The royal family and Fleet Street have had an on-again-off-again-on-again relationship for decades, if not centuries. But until relatively recently, Buckingham Palace was calling the shots. At times it used the press to leak the information it wanted to get out; at other moments it requested and got a conspiracy of silence. Elizabeth II was the first British ruler to exploit the media fully. " I am not a film star," she once said. But she realized the value of controlled exposure: it could bridge the gulf between queen and commoner, give life to an abstract and archaic symbol of power, bring the throne room into everyone’s living room. To be seen was to be believed. “The monarchy is in the visibility business,” says royal historian David Cannadine. Somewhere along the line, however, the process began to go badly awry. Seeing the public’s apparently insatiable appetite for insider gossip, the tabloid press realized it had a lucrative franchise and began turning the idea of visibility into voyeurism, churning out headlines like SEPARATE BEDS AT HIGHGROVE! and WHERE THE PHUKET IS FERGIE? That the crown couldn’t control its younger members was not, historically speaking, news. But suddenly, it was news.

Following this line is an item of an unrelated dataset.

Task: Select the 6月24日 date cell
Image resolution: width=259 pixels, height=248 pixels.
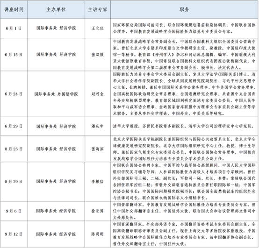Action: 14,94
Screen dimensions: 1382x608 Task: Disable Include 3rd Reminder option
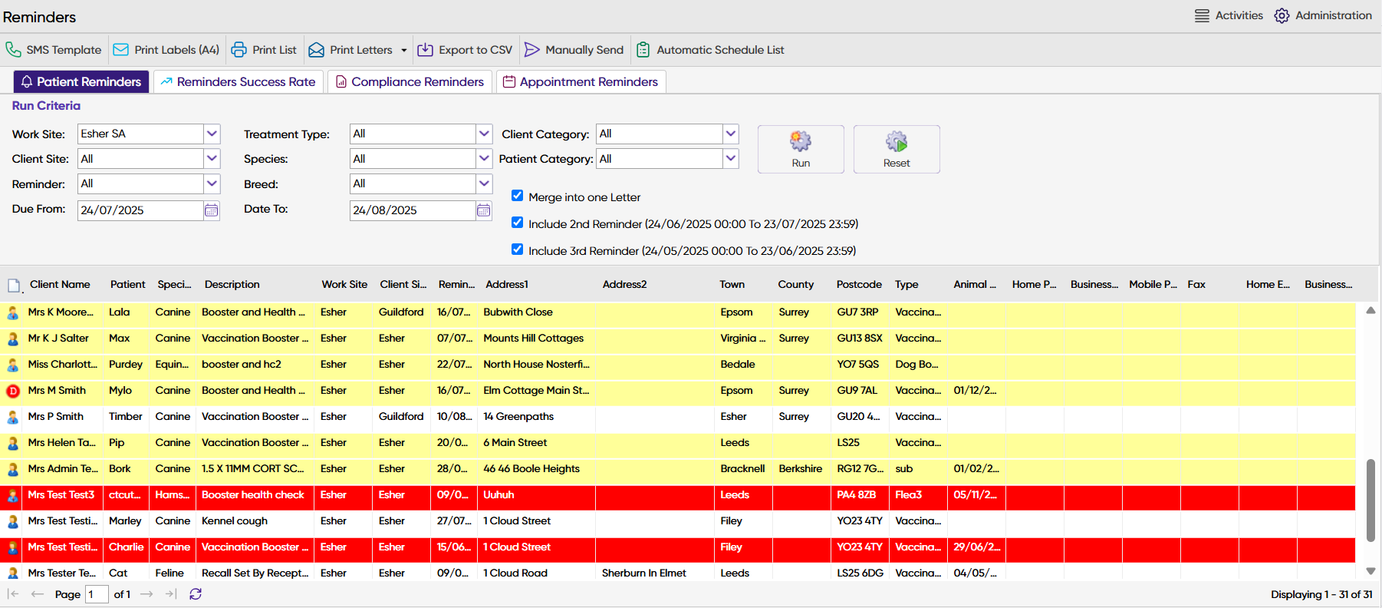[518, 249]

Long ago the private lives of princes were simply off-limits to journalists. “Above all this our royalty is to be reverenced,” Walter Bagehot wrote 125 years ago. “In its mystery is its life. We must not let daylight in upon magic.” Queen Victoria guarded her privacy utterly; she was occasionally satirized in the press as " Mrs. Brown" (referring to her friendship with Scottish servant John Brown) but may not even have known it, since she never stooped to reading newspapers. Edward VIII kept his affair with divorcee Wallis Simpson under wraps–muzzling a compliant press that feared being sued for libel–until shortly before he abdicated.
Elizabeth II turned out to be a media queen. Forbidden by her father, George VI, to marry Prince Philip in front of TV cameras, she insisted that her 1953 coronation be televised by the BBC. The event was covered by the first court correspondents. Seizing the opportunity to communicate with her subjects on her own terms, Queen Elizabeth broadcast annual Christmas messages and appointed a press secretary. When newspapers reported the public’s growing indifference to the crown in the late 1960s, she took the radical step of approving a BBC documentary, “Royal Family,” that gave 23 million television viewers their first intimate look inside Buckingham Palace. “The royals suddenly came out from behind the woodwork, appearing as a normal family,” says John Pearson, author of “The Selling of the Royal Family.” " The soap opera complex began, based on a belief they could use television to promote their interests."
But prying open the palace gates was a bit like jimmying Pandora’s box. Once it got a taste of royal jelly, the public clamored for more. Rupert Murdoch, who bought The Sun in 1969, eagerly served up great gobs of palace gossip, and rival tabs quickly caught on. Then came Diana and Charles’s wedding, seen by some 700 million people worldwide. The new princess brought the fusty House of Windsor fresh attention and adulation, which in turn magnified the family’s flaws. But while the press was playing by new rules, the palace stuck to old practices, declining to comment on rumors and refusing to sue for libel. The tabloids could print what they wanted-and print and print and print. Bagehot got it half right: letting daylight in endangered the royal mystique but also turned it into a fascinating addiction.